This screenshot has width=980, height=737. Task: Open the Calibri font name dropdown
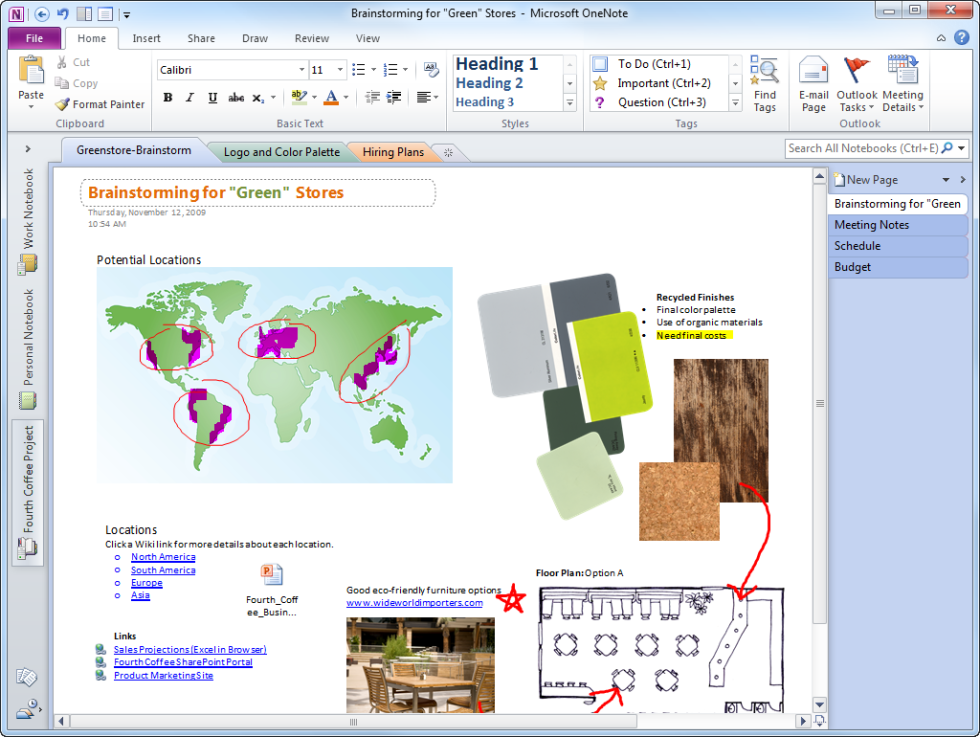[x=302, y=70]
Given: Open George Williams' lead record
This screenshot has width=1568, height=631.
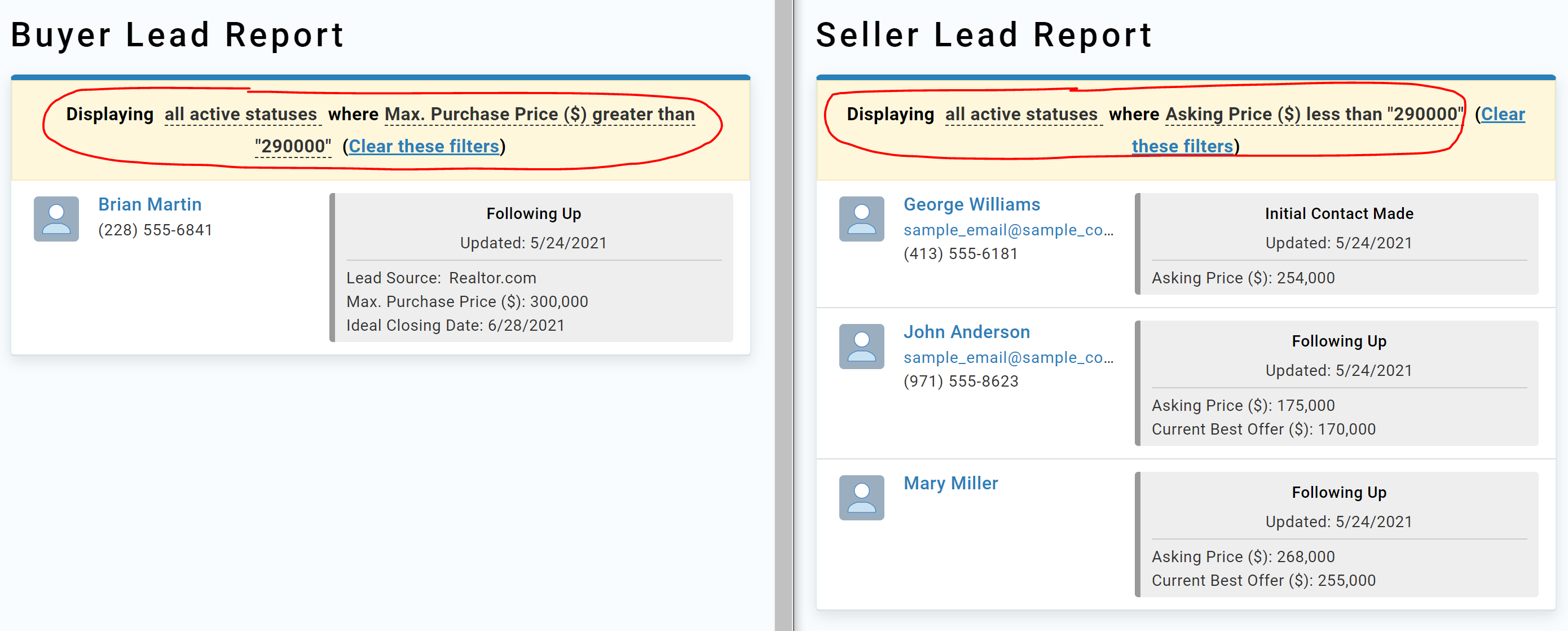Looking at the screenshot, I should (x=971, y=204).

.....

**GOAL OF THE EXERCISE**
Please copy the data shown above, line by line and exactly, omitting the images.

**SOLUTION TO THE EXERCISE**
This screenshot has width=980, height=737. Task: Open the Calibri font name dropdown
[x=302, y=70]
Given: Open George Williams' lead record
This screenshot has width=1568, height=631.
Looking at the screenshot, I should (x=971, y=204).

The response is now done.